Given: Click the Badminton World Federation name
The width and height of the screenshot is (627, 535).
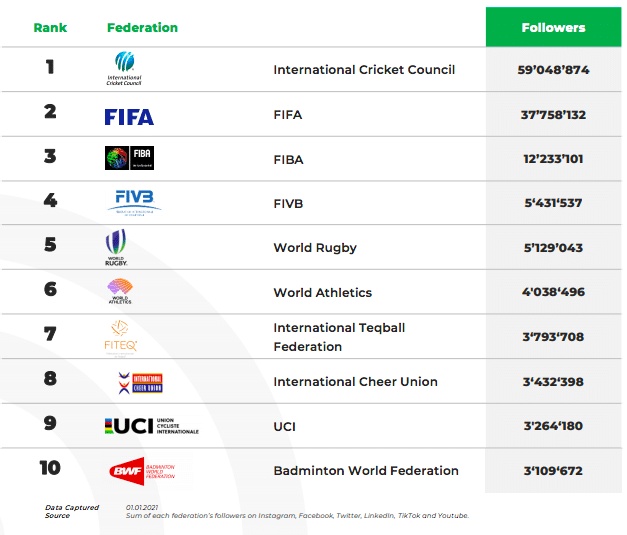Looking at the screenshot, I should click(366, 471).
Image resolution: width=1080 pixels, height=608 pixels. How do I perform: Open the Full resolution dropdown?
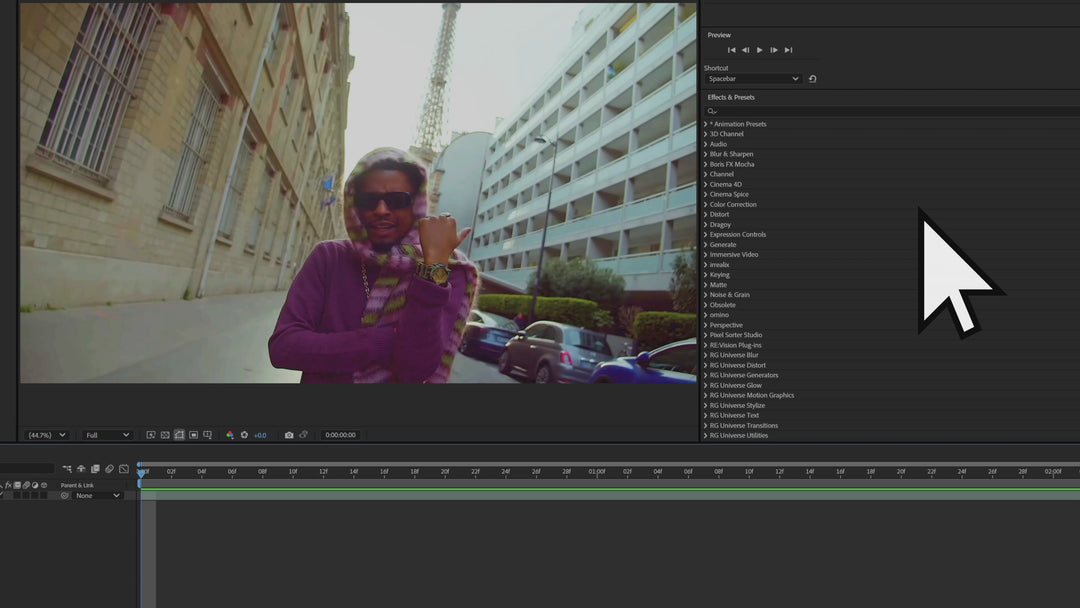coord(107,435)
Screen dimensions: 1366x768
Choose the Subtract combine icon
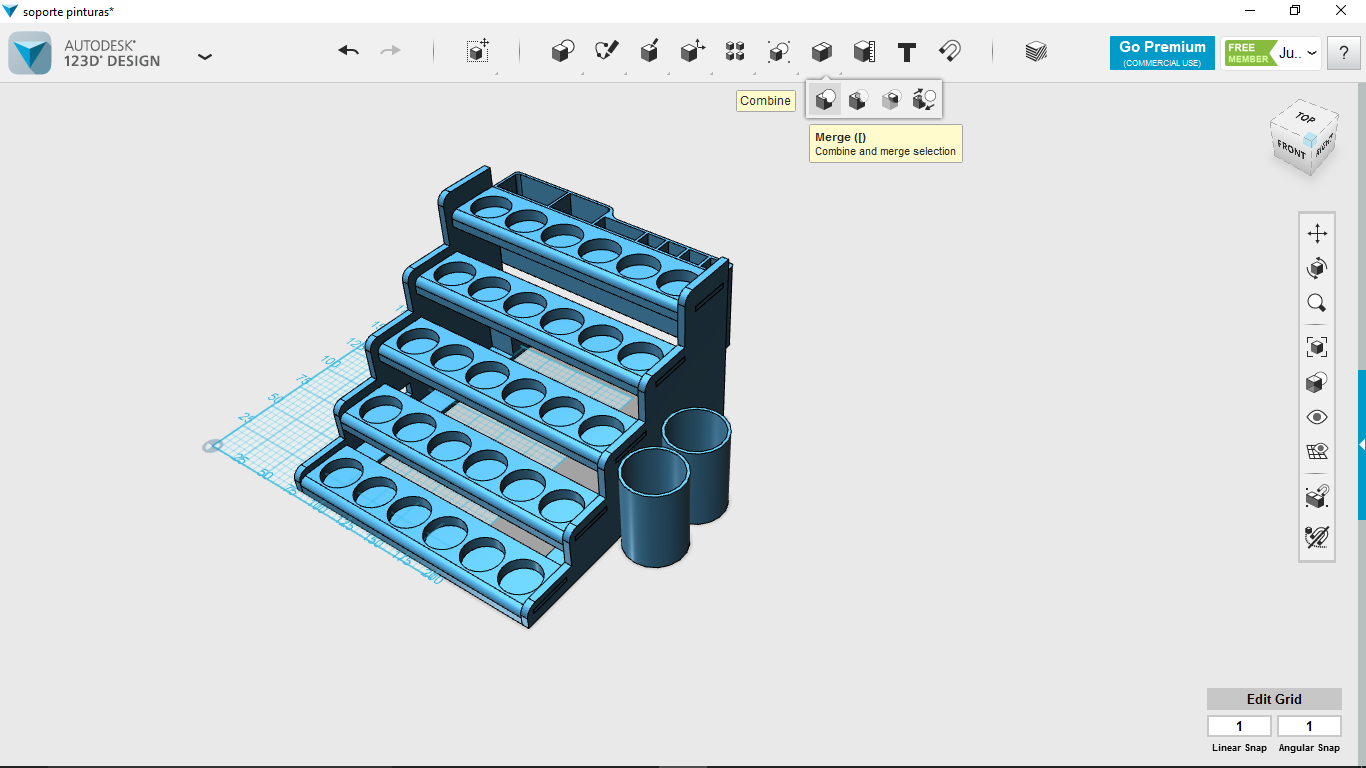[x=858, y=100]
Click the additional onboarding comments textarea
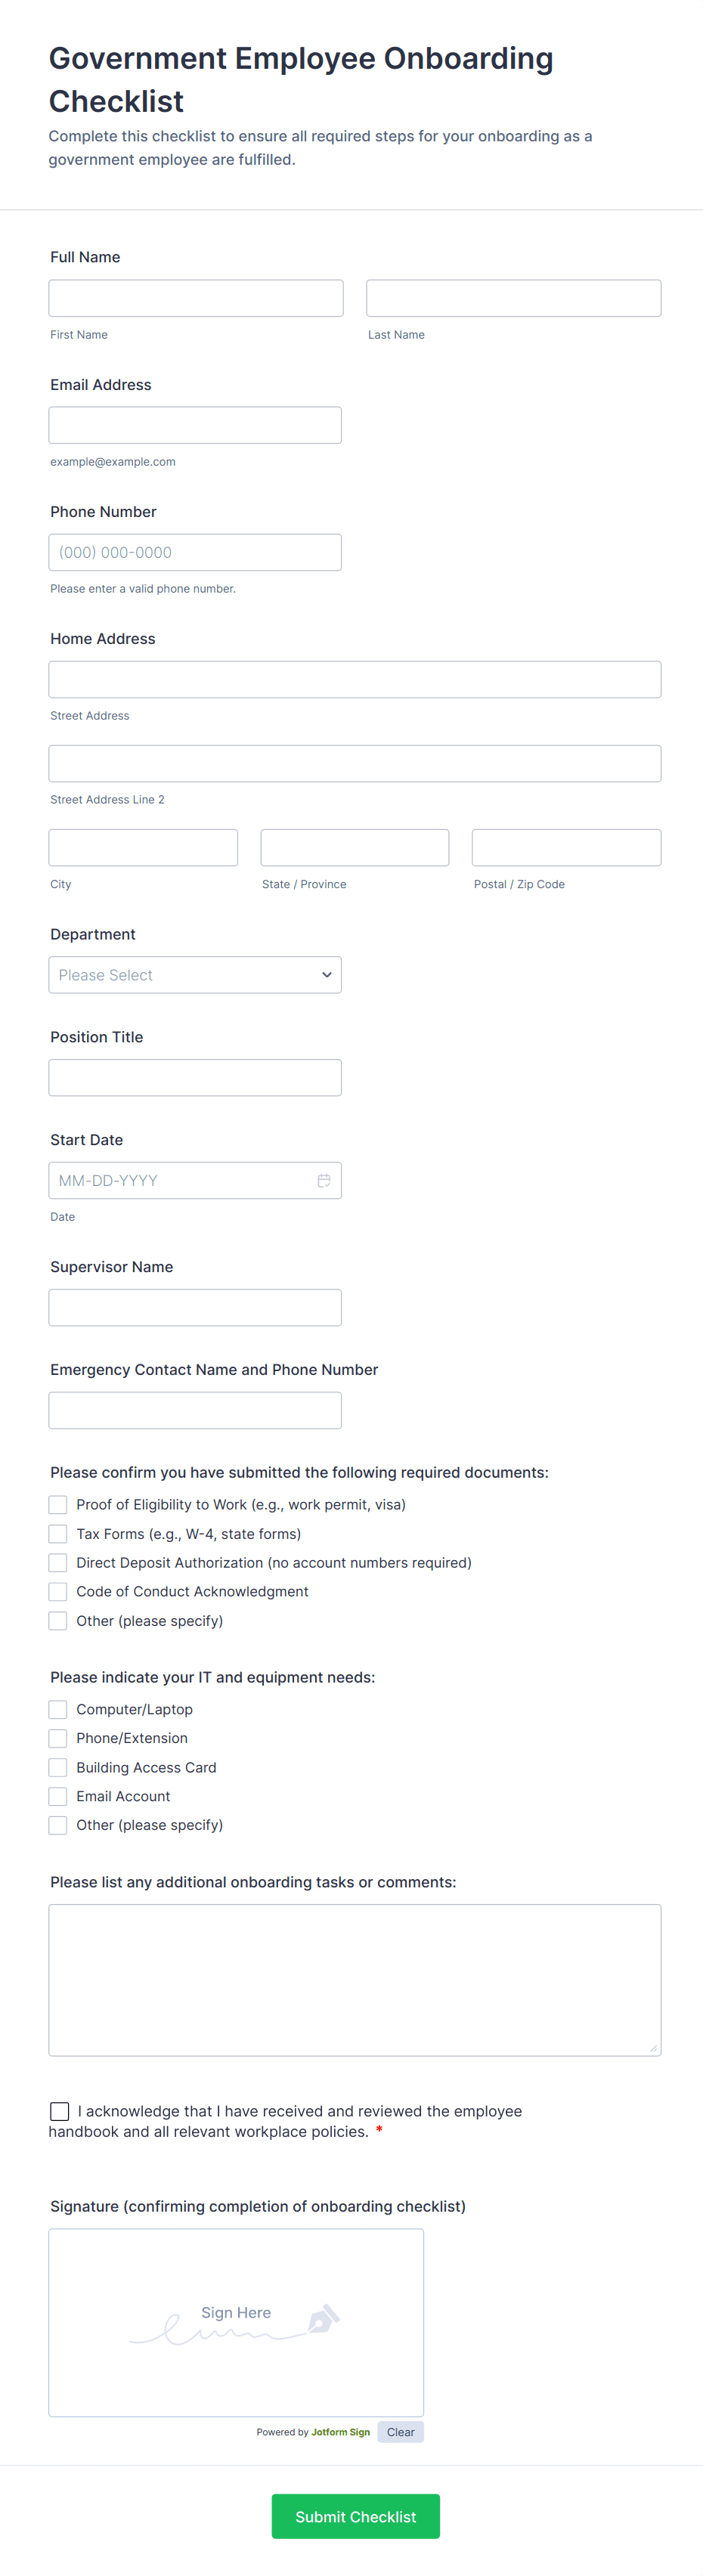 355,1980
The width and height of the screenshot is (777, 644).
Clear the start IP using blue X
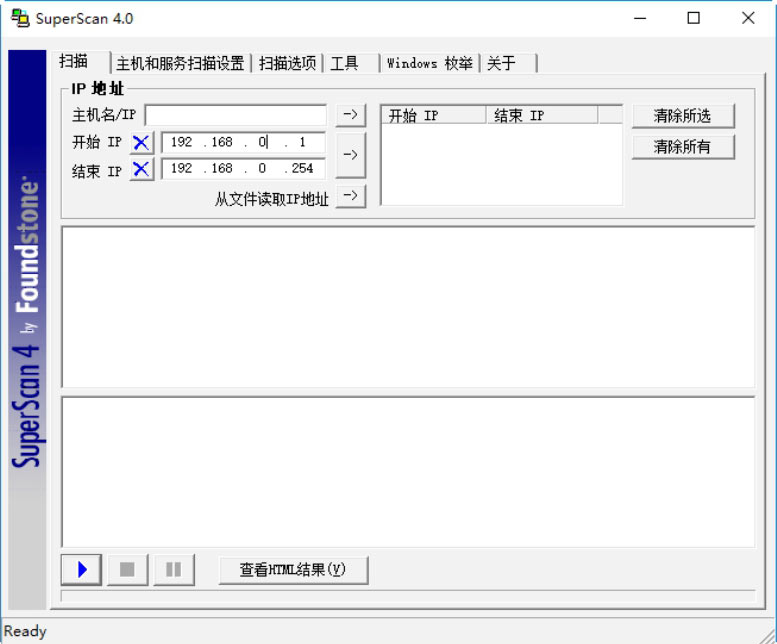click(141, 143)
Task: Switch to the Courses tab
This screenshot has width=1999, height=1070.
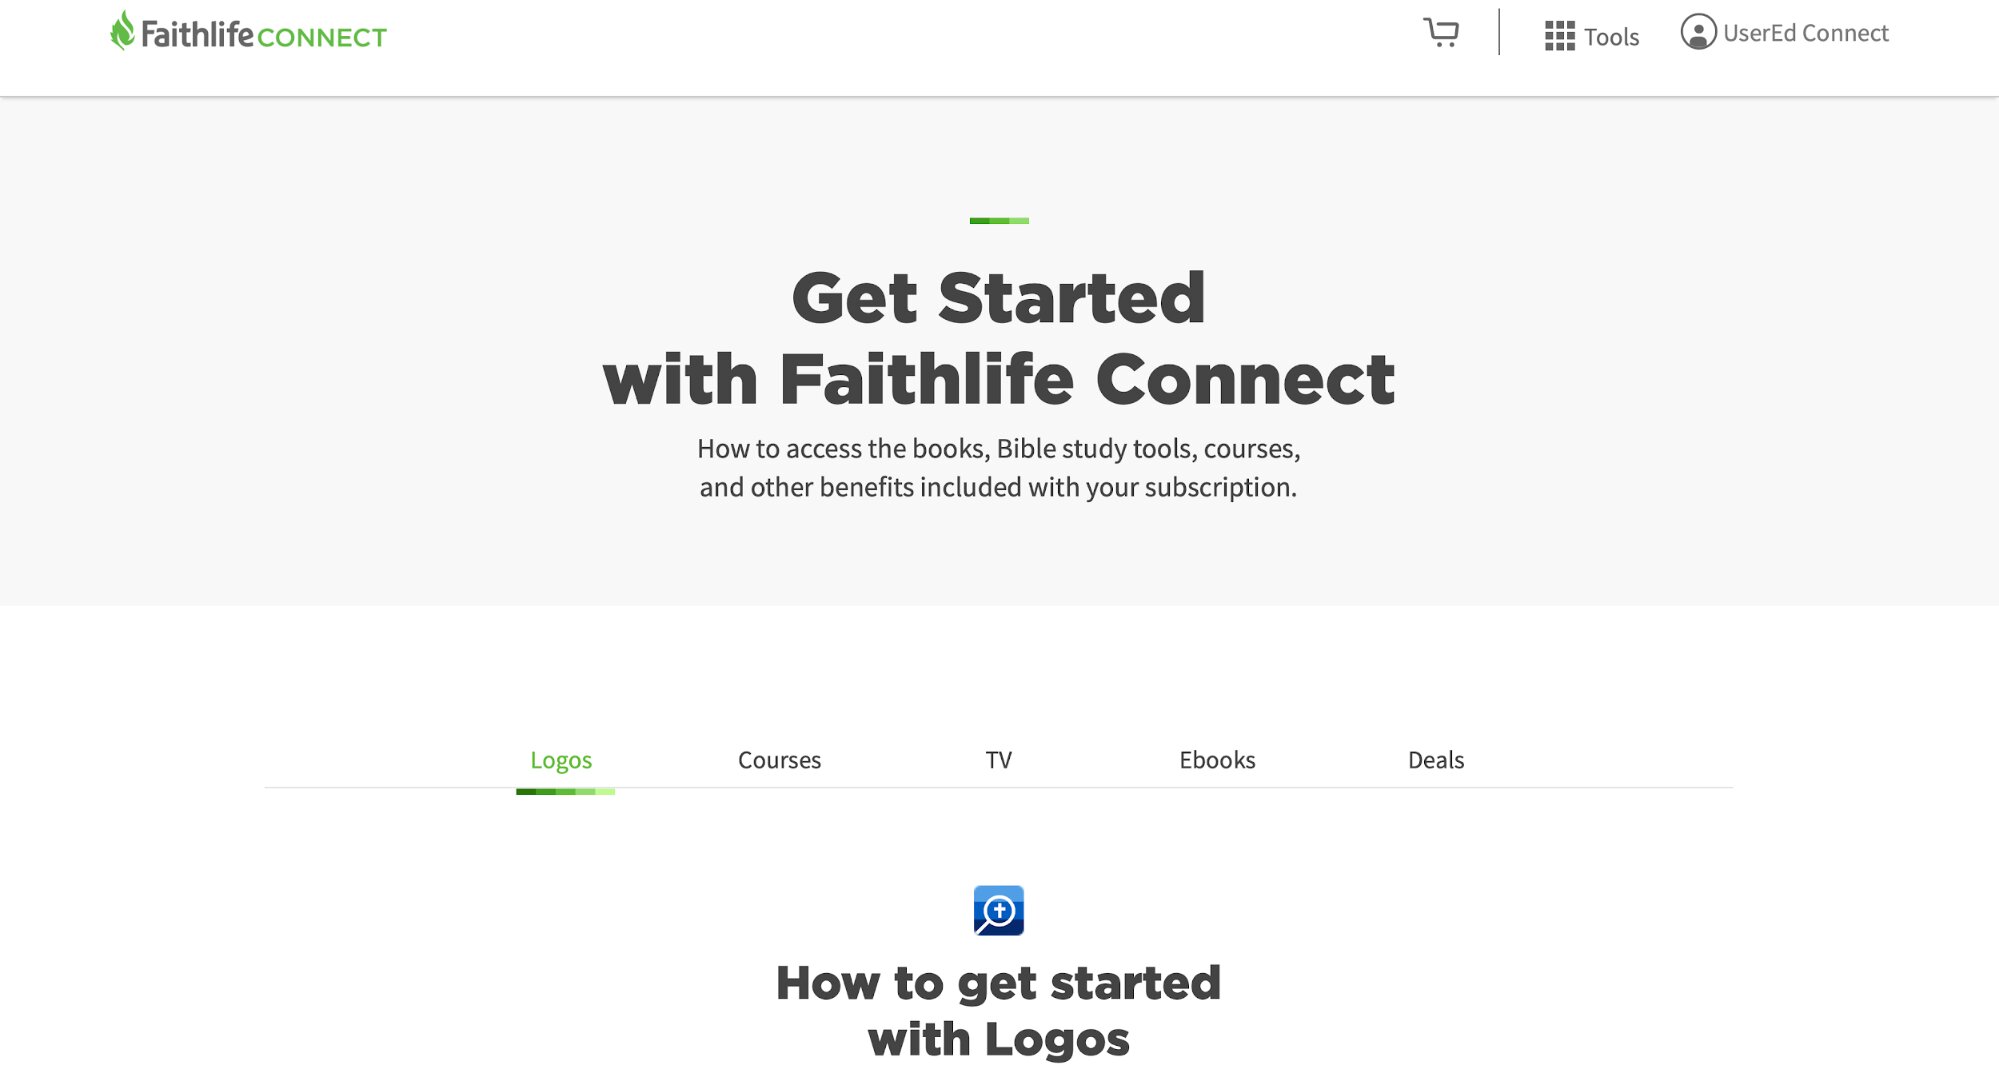Action: click(x=779, y=760)
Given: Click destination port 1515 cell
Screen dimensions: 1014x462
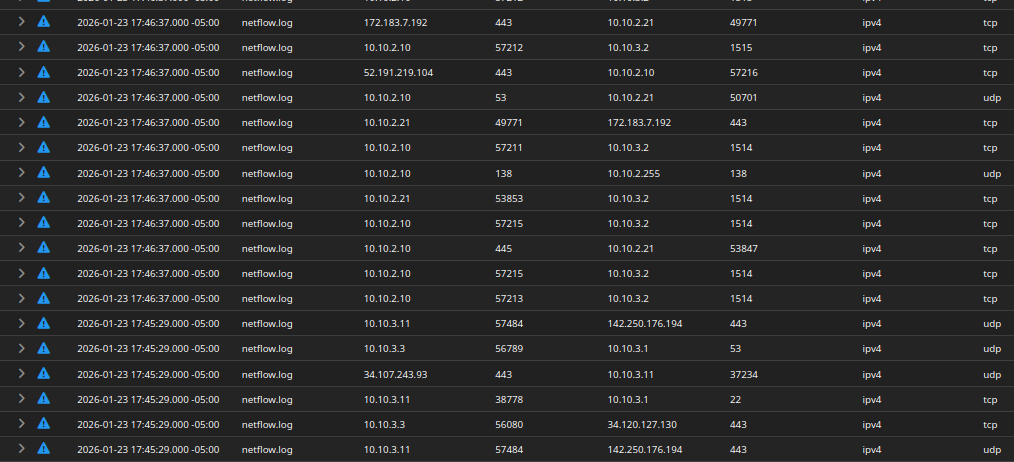Looking at the screenshot, I should click(x=741, y=47).
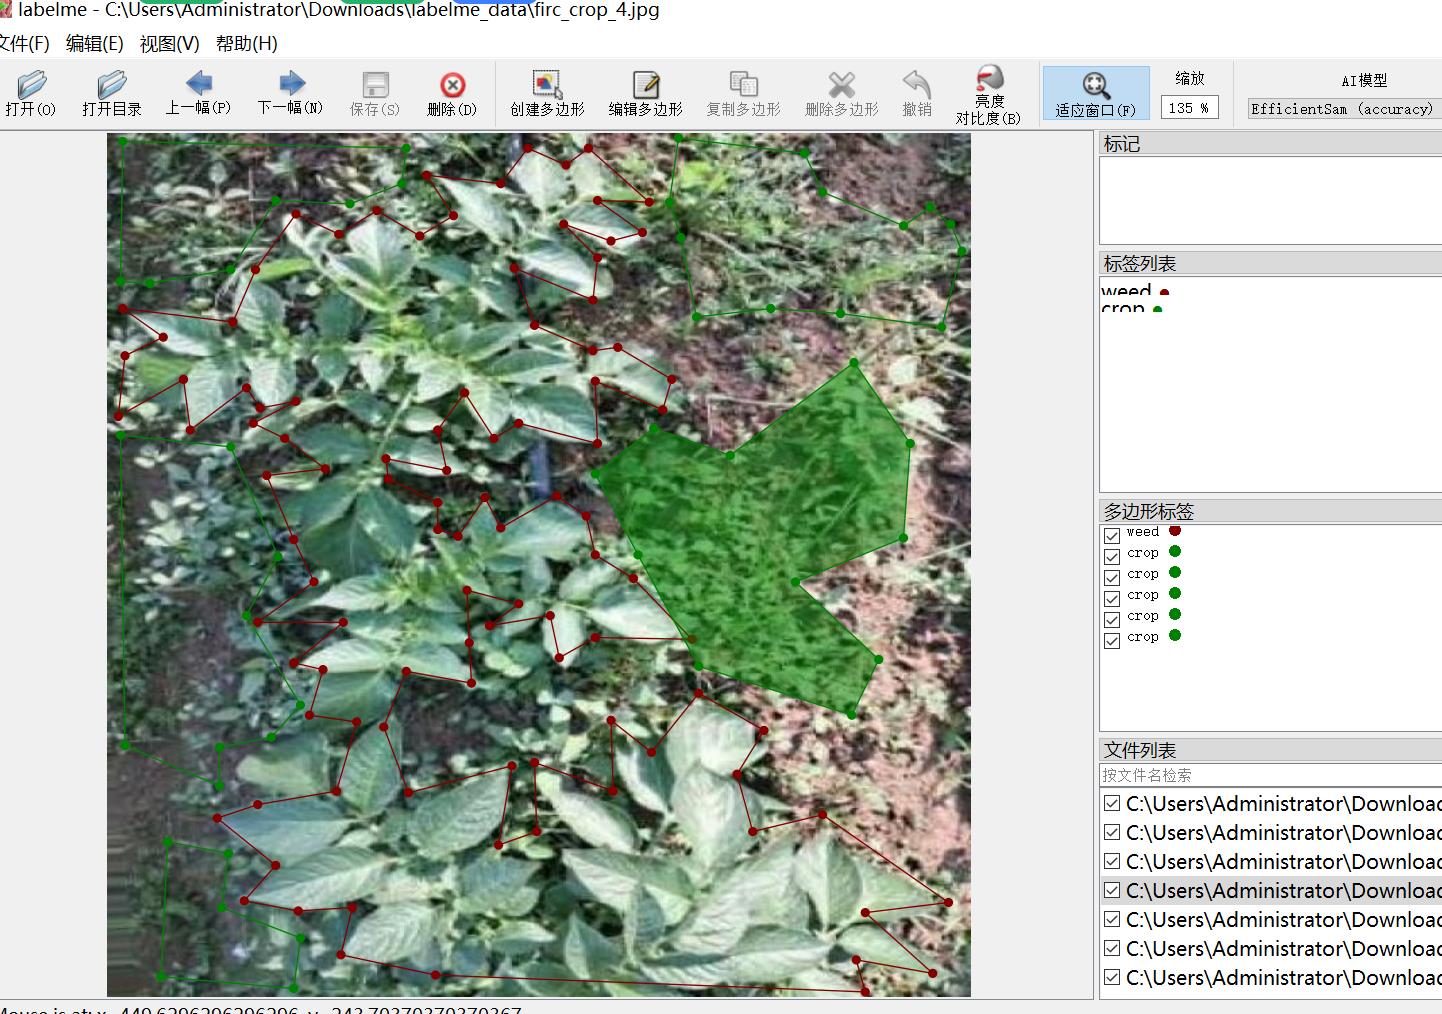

* _Prompt_:
Go through the data and copy every line that includes "Given".

* _Response to this exercise_:
Given: Click the Badminton World Federation name
Given: Click destination port 1515 cell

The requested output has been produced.